**WHAT TO PRODUCE:**
How many lines of the listing contain the string "link"? Only the number is wanted.

**MATERIAL FOR THE TASK:**
━━━━
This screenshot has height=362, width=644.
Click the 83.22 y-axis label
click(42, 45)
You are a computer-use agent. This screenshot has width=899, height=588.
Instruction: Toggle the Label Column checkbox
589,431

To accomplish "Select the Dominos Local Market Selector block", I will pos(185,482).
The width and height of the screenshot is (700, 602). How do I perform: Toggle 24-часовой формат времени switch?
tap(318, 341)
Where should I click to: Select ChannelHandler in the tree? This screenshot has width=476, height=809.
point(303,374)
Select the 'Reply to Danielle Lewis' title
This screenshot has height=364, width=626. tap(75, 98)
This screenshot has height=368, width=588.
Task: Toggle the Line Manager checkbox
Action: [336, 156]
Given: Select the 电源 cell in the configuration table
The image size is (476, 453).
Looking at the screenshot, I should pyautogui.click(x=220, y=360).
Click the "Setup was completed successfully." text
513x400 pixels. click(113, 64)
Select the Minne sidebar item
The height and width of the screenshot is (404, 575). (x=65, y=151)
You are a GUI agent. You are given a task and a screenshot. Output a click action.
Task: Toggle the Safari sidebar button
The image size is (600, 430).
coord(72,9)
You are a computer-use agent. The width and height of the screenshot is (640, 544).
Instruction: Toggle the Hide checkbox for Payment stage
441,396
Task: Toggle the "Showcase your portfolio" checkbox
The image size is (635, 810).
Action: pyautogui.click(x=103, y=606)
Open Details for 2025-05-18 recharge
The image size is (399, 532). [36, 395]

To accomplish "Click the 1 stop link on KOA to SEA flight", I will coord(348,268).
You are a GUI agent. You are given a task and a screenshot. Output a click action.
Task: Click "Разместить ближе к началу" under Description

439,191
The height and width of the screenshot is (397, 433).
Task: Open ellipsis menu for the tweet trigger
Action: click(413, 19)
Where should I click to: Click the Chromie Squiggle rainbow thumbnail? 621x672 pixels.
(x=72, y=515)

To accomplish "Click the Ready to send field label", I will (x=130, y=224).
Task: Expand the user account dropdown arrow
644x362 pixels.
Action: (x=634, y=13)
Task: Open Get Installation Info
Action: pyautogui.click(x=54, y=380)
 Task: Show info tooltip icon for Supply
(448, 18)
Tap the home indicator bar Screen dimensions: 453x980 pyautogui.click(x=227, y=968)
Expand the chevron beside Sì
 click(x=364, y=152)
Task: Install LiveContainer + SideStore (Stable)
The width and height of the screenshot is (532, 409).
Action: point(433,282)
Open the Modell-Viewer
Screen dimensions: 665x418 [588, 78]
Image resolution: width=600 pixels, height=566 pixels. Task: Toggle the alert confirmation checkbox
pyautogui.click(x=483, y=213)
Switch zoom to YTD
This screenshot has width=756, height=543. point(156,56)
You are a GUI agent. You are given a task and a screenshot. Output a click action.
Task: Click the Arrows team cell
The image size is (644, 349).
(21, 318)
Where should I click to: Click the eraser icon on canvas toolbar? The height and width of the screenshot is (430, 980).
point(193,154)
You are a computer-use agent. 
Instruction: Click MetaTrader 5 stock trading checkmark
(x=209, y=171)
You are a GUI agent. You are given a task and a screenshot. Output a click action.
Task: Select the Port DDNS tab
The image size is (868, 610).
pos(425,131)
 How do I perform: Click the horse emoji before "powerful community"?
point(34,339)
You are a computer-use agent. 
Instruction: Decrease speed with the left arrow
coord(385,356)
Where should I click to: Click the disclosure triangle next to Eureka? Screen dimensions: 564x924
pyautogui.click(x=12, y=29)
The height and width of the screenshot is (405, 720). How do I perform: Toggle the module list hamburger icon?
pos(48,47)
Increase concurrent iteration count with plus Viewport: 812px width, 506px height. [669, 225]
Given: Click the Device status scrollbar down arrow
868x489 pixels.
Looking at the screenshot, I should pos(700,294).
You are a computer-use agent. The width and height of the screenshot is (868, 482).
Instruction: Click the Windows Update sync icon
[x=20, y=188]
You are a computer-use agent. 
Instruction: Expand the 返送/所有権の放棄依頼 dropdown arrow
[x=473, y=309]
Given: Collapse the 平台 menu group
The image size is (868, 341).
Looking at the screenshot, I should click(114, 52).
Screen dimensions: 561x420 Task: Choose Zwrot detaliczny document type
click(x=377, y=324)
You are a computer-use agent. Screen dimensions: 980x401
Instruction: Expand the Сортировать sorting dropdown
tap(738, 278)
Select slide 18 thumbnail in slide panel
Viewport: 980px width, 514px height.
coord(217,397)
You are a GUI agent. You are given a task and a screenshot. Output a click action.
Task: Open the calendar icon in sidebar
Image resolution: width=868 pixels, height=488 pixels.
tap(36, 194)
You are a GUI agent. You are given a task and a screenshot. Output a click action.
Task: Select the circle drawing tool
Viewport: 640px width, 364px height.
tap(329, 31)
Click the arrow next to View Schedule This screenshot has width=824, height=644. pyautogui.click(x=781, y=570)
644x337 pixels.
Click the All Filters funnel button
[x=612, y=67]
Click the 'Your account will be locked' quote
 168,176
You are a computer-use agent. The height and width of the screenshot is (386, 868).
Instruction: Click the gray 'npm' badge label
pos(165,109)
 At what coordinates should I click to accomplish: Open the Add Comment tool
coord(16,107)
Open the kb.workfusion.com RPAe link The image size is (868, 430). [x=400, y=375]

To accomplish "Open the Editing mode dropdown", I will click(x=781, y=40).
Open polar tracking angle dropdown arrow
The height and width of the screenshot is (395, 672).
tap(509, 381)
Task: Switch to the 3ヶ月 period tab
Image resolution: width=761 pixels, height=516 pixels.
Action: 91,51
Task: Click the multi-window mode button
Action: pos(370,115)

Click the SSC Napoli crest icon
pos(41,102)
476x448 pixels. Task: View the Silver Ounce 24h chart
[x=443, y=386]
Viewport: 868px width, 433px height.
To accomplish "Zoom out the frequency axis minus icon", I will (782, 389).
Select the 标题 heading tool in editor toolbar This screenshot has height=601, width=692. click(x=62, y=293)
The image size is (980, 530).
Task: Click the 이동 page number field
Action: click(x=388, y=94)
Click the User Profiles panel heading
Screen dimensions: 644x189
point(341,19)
━━━━
**ANSWER BOX:**
2